The practical rule: share the image file directly whenever possible. Do not re-save it, do not screenshot it, do not let a platform recompress it. If the channel forces recompression, use Armor mode. For WhatsApp specifically, Fortress is engineered for that pipeline.

Try It Yourself

Phasm runs in your browser at phasm.app — no installation required. It is also available as a native app on iOS and Android. Everything runs client-side; your messages and images never leave your device.

The core steganography engine is written in pure Rust, compiled to WebAssembly for the web and native code for mobile. It supports 37 languages and processes images entirely on your device. The engine source code is open source under GPL-3.0.

And if you are curious about the name: Phasm is short for phasmid — the order of insects (stick bugs and leaf insects) that have spent 165 million years perfecting the art of hiding in plain sight. They are nature’s original steganographers. Read their story: Phantoms of the Forest: The Insects That Inspired Phasm.

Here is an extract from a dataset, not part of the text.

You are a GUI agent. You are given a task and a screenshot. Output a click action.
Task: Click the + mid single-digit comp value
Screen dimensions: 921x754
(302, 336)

Frequently Asked Questions

Is steganography legal?

In most countries, yes. Steganography is a technique, not a crime — just as encryption and lock-picking tools are legal to possess. The legality depends on what you do with it. Some authoritarian regimes restrict encryption tools, which could extend to steganography in practice. Know the laws in your jurisdiction.

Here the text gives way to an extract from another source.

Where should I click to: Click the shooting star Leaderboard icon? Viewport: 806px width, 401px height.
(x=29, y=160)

Can steganography be detected?

It depends on the method and the embedding rate. Simple methods like LSB replacement are easily detected by modern tools. Advanced methods like J-UNIWARD at low embedding rates approach the theoretical limit of undetectability — at 0.02-0.04 bpnzAC (bits per non-zero AC coefficient), the best deep-learning steganalyzers achieve only 56-62% accuracy, barely above the 50% random-chance baseline. Detection becomes harder as the image gets larger relative to the message.

What is the difference between steganography and watermarking?

Both hide data in images, but with different priorities. Steganography hides the existence of a message — no one should know it is there. Watermarking marks ownership — the mark should survive attempts to remove it. Phasm’s Armor mode sits at the intersection: robustness-focused, but still invisible to casual inspection.

How much data can you hide in an image?

It depends on image size and embedding mode. A typical 12-megapixel smartphone photo can embed several kilobytes in Ghost mode while remaining undetectable. Armor mode has lower capacity due to error correction overhead. Phasm supports payloads up to 64KB. In practice, most messages (a paragraph, a set of coordinates, a short document) are well within capacity.

Does steganography work if I screenshot the image?

No. A screenshot captures the pixels rendered on screen, then recompresses them as a new image — a completely different file with no relationship to the original DCT coefficients. This destroys steganographic data. Always share the original file, not a screenshot.

Can I hide messages in PNG or other formats?

Phasm accepts PNG, GIF, WebP, and HEIC as input — they are automatically converted to JPEG because the DCT domain is where embedding happens. The output is always JPEG. Other methods exist for PNG (spatial-domain embedding), but JPEG steganography is generally more secure because quantization noise provides natural cover.

What happens if I use the wrong passphrase to decode?

The decryption fails silently. The decoder attempts to decrypt the extracted data with the wrong key, gets garbage, and reports that no message was found. There is no way to tell whether an image contains a message encrypted with a different passphrase or contains no message at all. This is by design — it preserves deniability.

Is Phasm’s steganography engine auditable?

Yes. The core engine (phasmcore) is open source under GPL-3.0. All encryption, key derivation, embedding, and extraction code is publicly available. One codebase compiles to the same binary on iOS, Android, and web — fully auditable.